Jennifer Fugo (28:58.888)

I just want to thank you so much for talking about this because I think a lot of listeners are going to feel very seen and heard. And I appreciate you for all of the research you do. I love that you are so curious about this. I feel like this is the cross you decided to pick up, and you are changing the way that people think about it. And that translates. I mean, just the comments alone and emails that I have gotten about our episodes and the things that you have shared has really transformed people's lives. Where at the least they're like, oh my gosh, for the first time, I feel like somebody is talking about me and understands the suffering that I'm going through. And so I just want to thank you so much for coming back again. I'm sure you'll be back again on the show. But thank you so much for being here.

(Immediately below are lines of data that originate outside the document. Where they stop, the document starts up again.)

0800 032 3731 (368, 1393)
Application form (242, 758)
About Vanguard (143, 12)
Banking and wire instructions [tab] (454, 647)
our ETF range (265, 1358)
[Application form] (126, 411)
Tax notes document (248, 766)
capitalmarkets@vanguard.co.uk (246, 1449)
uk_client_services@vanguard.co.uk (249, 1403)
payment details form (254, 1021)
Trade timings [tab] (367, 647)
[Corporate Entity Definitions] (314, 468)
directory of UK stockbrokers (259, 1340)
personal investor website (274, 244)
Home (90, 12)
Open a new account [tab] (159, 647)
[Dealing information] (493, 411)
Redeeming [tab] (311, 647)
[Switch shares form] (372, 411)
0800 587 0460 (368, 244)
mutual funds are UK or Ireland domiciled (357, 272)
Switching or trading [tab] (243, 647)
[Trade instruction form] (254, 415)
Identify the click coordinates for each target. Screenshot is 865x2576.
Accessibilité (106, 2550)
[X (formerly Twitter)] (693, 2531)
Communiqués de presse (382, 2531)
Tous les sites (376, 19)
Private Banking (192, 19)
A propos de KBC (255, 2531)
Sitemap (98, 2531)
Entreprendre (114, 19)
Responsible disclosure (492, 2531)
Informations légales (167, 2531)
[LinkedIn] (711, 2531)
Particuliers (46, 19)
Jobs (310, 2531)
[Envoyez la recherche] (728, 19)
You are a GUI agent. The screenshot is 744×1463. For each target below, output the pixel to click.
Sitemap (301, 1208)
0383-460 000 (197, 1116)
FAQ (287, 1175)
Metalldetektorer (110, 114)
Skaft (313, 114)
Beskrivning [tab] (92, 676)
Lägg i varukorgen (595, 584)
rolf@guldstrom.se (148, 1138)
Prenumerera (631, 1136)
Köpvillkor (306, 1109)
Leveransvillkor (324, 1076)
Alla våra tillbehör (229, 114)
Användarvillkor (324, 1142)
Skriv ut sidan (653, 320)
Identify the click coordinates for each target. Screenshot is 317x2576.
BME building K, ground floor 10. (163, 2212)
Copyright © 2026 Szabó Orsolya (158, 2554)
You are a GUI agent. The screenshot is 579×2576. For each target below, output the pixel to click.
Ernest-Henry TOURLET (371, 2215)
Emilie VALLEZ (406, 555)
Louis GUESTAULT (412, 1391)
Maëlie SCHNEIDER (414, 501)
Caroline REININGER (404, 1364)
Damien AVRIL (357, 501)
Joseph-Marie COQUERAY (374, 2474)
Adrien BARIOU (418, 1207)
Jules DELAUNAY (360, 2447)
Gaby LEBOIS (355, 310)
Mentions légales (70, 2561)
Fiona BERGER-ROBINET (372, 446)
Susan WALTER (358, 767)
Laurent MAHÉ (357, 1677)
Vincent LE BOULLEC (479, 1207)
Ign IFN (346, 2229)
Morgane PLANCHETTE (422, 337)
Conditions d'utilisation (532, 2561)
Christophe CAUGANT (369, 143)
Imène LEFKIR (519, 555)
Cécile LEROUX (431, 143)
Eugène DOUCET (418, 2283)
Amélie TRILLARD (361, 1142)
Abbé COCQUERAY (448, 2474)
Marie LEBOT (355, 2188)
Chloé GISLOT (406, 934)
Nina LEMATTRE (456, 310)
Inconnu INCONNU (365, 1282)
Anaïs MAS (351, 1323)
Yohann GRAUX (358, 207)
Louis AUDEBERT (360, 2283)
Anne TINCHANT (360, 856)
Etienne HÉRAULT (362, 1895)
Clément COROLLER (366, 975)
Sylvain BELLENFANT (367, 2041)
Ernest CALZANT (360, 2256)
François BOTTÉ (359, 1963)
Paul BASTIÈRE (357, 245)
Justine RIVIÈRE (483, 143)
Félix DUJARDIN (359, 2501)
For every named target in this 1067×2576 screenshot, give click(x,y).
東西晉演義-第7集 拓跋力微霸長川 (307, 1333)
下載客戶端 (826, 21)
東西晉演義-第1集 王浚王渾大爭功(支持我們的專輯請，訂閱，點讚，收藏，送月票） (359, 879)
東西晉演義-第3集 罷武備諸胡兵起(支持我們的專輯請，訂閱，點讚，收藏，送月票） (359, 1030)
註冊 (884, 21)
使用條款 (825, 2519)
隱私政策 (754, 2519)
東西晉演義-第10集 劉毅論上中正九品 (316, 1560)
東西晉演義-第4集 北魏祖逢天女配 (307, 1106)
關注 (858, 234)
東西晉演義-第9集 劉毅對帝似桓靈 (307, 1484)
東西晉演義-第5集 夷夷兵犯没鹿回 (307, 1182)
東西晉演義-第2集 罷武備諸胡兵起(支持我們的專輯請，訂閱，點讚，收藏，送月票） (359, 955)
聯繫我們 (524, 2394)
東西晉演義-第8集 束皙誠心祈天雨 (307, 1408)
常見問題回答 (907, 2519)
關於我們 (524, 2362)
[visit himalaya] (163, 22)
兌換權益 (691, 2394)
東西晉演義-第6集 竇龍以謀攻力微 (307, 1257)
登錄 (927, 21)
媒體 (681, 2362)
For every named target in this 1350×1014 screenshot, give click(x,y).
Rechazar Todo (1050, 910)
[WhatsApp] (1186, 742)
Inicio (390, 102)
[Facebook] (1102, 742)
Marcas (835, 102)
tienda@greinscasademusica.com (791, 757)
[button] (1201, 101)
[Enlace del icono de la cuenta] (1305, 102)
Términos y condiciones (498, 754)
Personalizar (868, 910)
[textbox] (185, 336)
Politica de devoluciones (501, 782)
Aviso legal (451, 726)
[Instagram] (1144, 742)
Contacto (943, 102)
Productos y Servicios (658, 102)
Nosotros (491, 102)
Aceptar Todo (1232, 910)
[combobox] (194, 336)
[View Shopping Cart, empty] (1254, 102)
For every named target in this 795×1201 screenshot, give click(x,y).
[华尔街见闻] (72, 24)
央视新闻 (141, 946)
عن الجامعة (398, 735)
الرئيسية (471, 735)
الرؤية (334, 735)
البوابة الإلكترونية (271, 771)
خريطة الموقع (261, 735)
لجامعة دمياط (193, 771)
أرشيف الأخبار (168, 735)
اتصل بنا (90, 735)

Dr. Shawn Kwatra (29:57.27)

Thank you so much for having me. And what I'll say is that there's a lot of fuel and drive and energy that comes for advocating for patients in a patient population that's been forgotten for so long and has been suffering and quiet, and advocating for them really gives me a lot of purpose and energy. So that's really where it all comes from, is being able to be an advocate for folks. So I use any platform in any way we can to kind of amplify what folks are going through and what we can do to help them. So thank you too, Jen, because your show is a great platform for advancing care for patients.